Wednesday February 19th, 2003 10:55 AM

It is wholly unreasonable to expect the Mozilla Suite components to be even remotely best in class. Just developing a best-in-class browser is a monumental undertaking. To distract a development group with numerous unrelated components (e.g., mail, news, chat, compose) guarantees mediocrity.

#8 Re: phoenix/browser

by Sordon

Wednesday February 19th, 2003 5:34 PM


to avoid that Mozilla takes over the mailto-links simply add the following pref user_pref("network.protocol-handler.external.mailto", true); to your user.js file. Best, Sordon

#2 new poll

by salmo

Wednesday February 19th, 2003 12:09 AM

I think this new poll will be interesting. It's one of the first times I've seen a poll on a site like this where you can compare the outcome with a measurable number.
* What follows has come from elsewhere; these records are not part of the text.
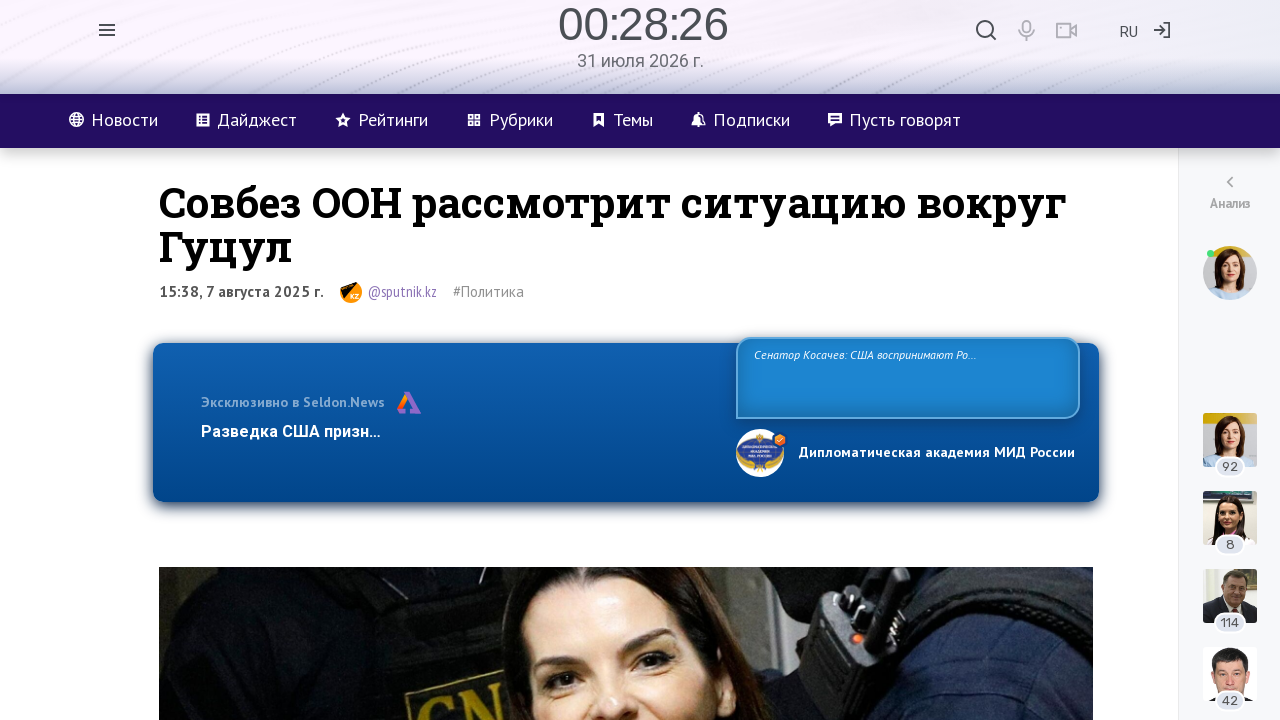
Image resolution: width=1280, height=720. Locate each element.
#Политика (488, 291)
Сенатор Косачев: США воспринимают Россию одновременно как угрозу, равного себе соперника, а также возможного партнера (905, 376)
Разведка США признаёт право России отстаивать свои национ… (458, 431)
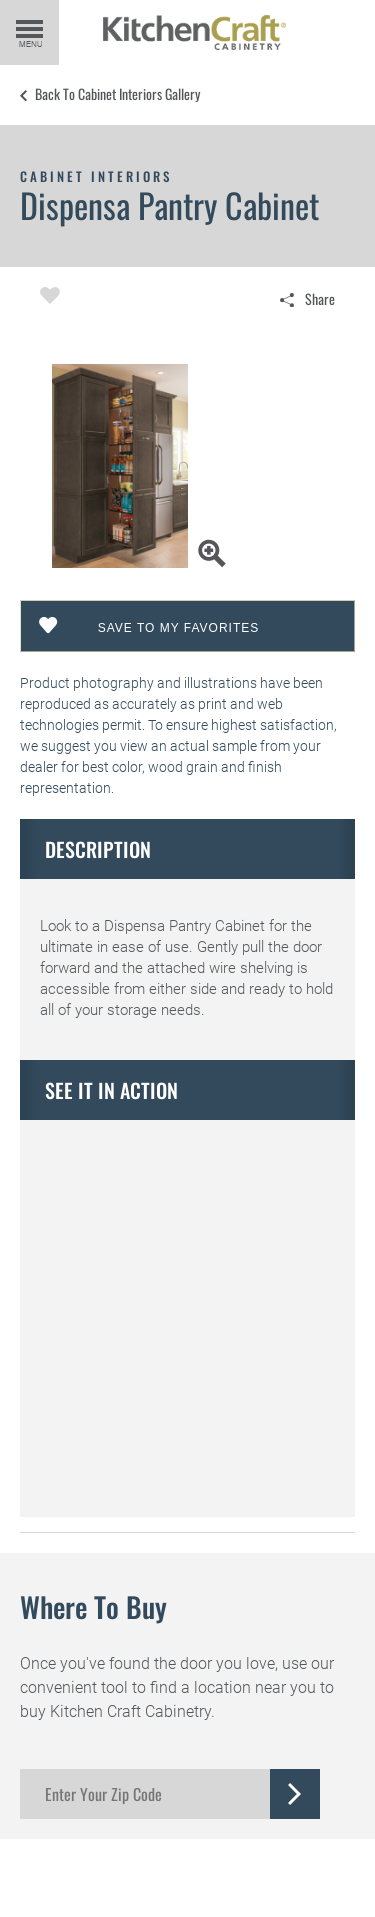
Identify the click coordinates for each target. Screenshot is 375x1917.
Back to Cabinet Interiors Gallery (117, 94)
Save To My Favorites (179, 628)
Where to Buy (93, 1606)
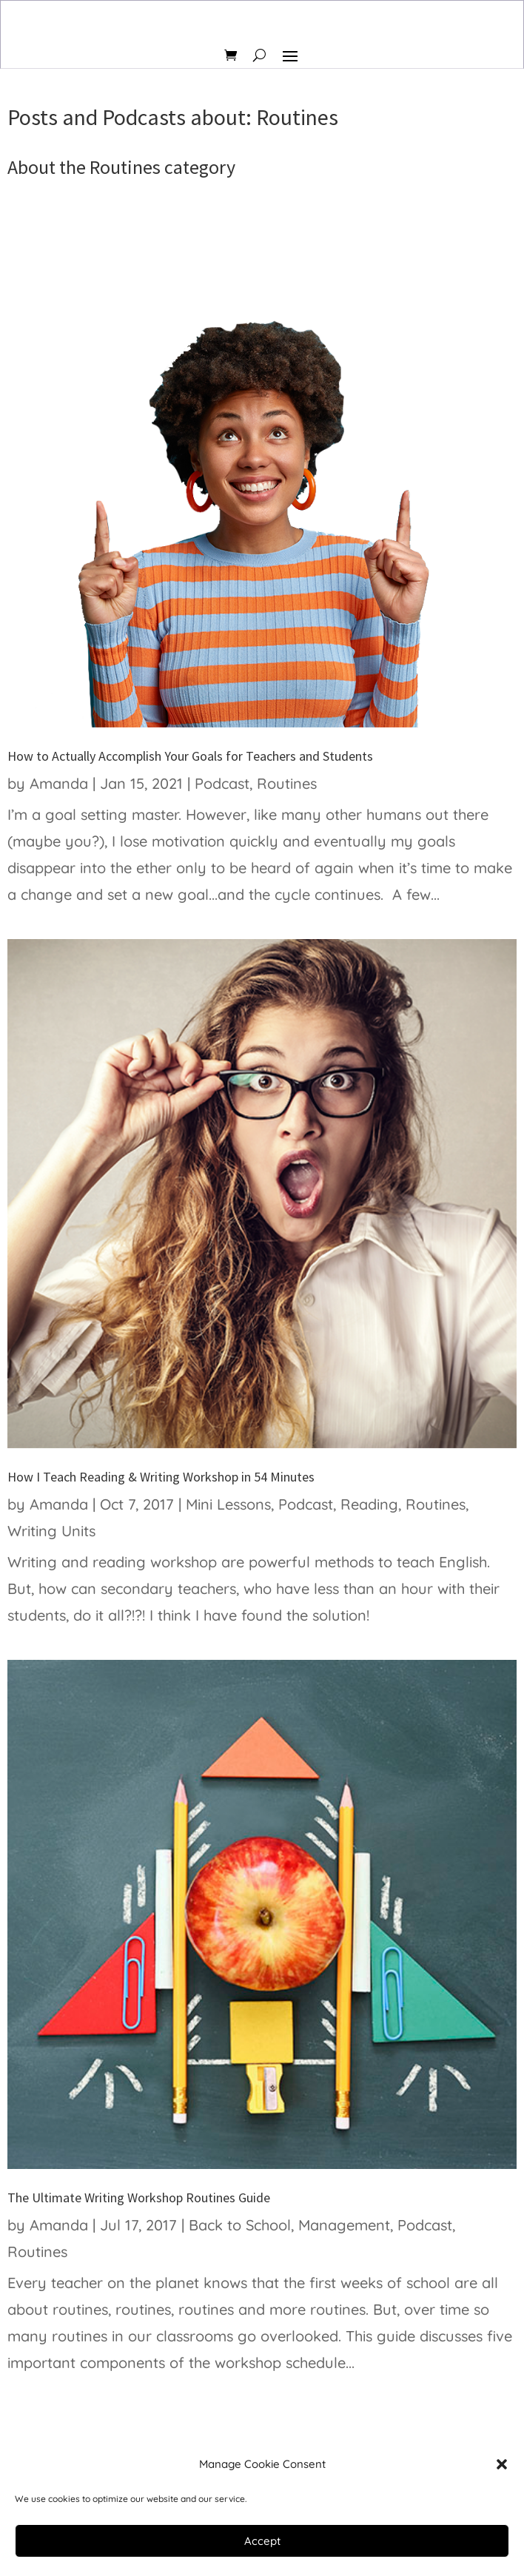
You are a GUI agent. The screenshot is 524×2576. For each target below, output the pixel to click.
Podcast (222, 783)
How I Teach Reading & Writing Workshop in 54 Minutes (161, 1476)
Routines (287, 783)
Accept (262, 2541)
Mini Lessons (228, 1504)
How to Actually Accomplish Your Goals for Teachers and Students (190, 755)
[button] (501, 2464)
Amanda (59, 783)
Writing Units (51, 1530)
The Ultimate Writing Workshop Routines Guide (138, 2197)
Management (344, 2225)
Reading (369, 1504)
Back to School (240, 2225)
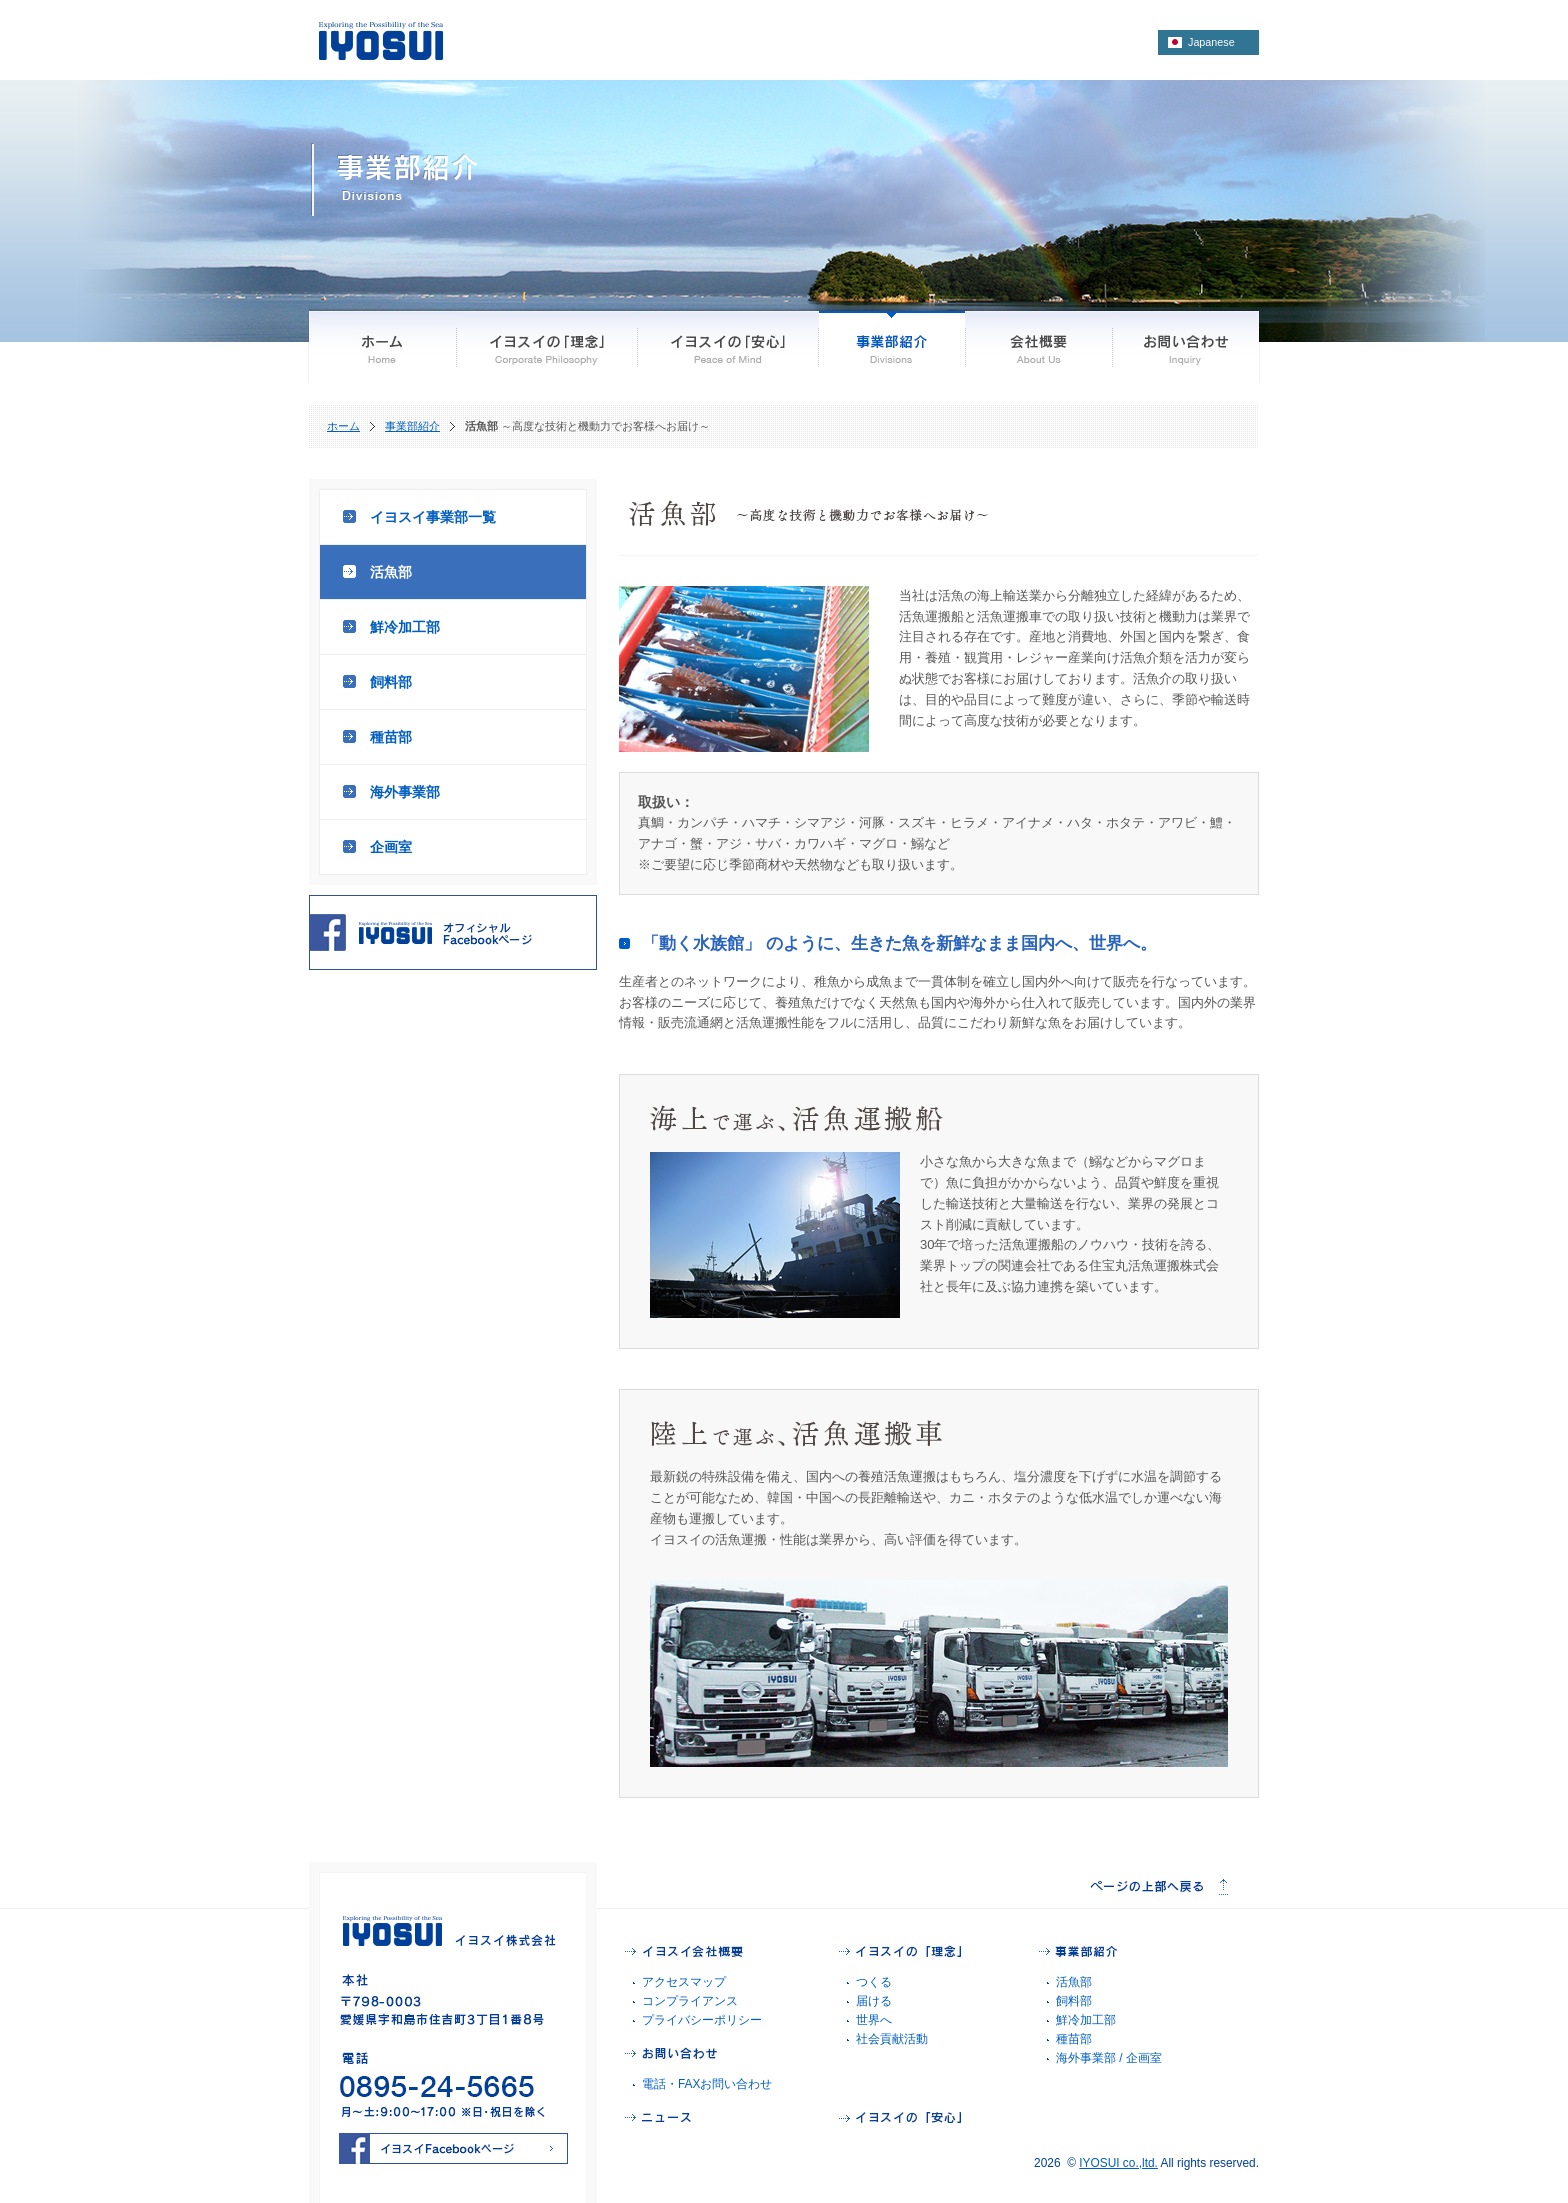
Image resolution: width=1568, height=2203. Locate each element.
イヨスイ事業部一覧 (433, 517)
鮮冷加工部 (405, 627)
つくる (874, 1982)
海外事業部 (405, 792)
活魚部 (391, 572)
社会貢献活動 (892, 2039)
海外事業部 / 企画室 (1109, 2058)
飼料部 (391, 682)
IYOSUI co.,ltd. (1118, 2163)
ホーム (343, 426)
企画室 (391, 847)
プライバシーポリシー (702, 2020)
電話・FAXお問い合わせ (707, 2084)
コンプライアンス (690, 2001)
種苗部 (391, 737)
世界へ (874, 2020)
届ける (874, 2001)
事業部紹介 (412, 426)
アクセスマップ (684, 1982)
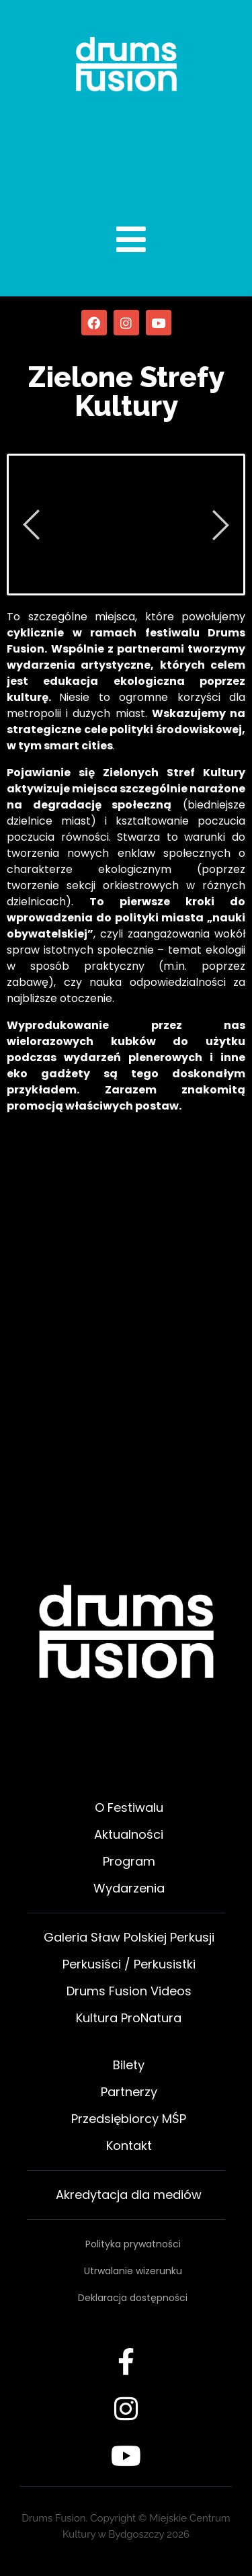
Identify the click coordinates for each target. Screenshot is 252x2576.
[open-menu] (116, 239)
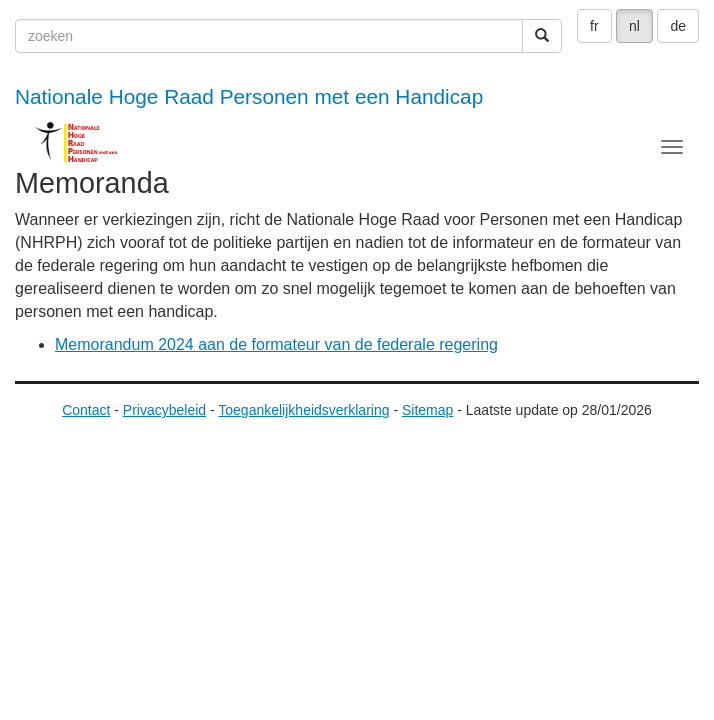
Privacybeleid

When the poll is tallied (well when a new poll is posted) you will be able to take the results and compare them to donations. If its significantly too low compared to the donations, the REAL MozillaZine readers (or at least the ones with a little to spare in their wallet) aren't voting in the polls. If its significantly too high, people are lying (or less likely voting mutiple times).

#3 Show ALT popups in Phoenix

by TuringTest

Wednesday February 19th, 2003 3:59 AM

In you can find the "Popup ALT attribute" extension for Phoenix to show tooltip for ALT. Don't know if also works for Mozilla.